## To do
Pictures must be kept out of the copy. Every entry is to be duplicated exactly.

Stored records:

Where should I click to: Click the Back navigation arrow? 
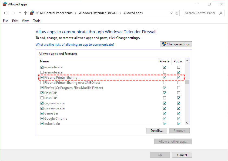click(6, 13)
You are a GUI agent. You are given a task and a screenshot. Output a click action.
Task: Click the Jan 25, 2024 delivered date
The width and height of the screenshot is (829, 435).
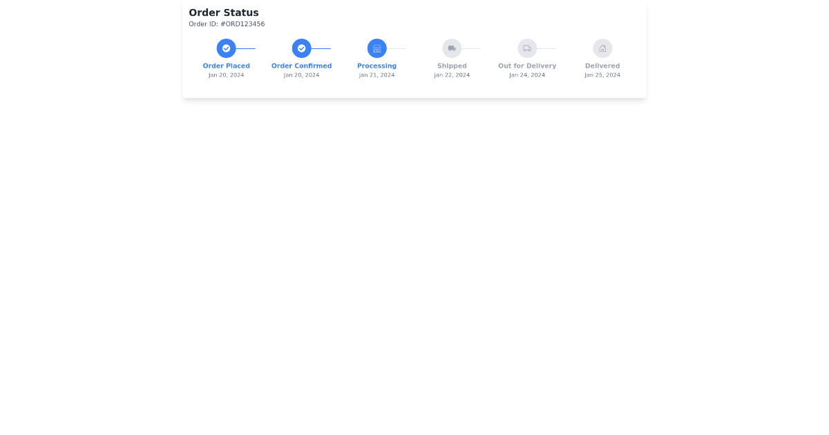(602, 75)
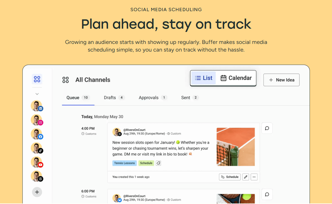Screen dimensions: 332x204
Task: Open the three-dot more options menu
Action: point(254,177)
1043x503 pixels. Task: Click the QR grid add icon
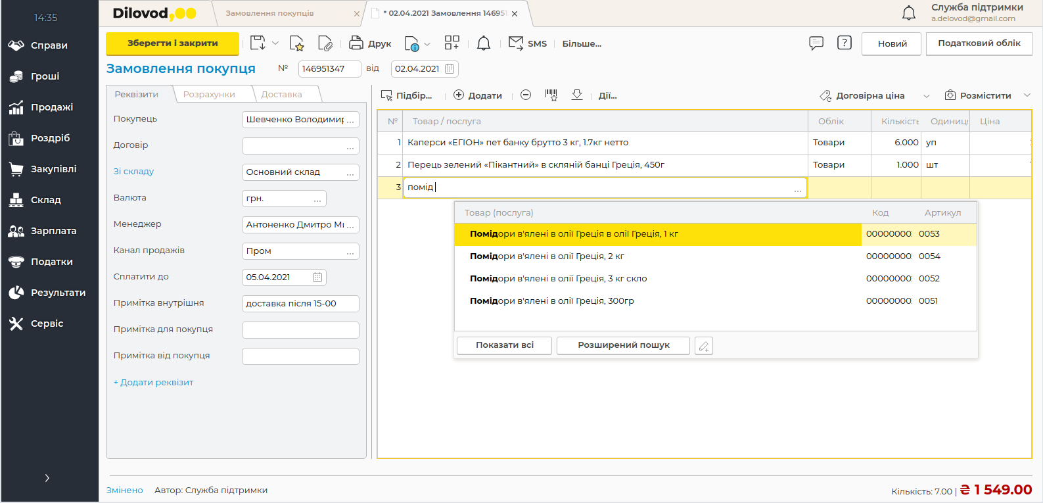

## Solution
Where should I click to: Click the Back navigation arrow? 
click(6, 13)
You are a GUI agent. You are given a task and a screenshot. Output a click action.
Task: Click the Jan 25, 2024 delivered date
The width and height of the screenshot is (829, 435).
(602, 75)
Screen dimensions: 332x204
Task: Open the three-dot more options menu
Action: point(254,177)
1043x503 pixels. Task: Click the QR grid add icon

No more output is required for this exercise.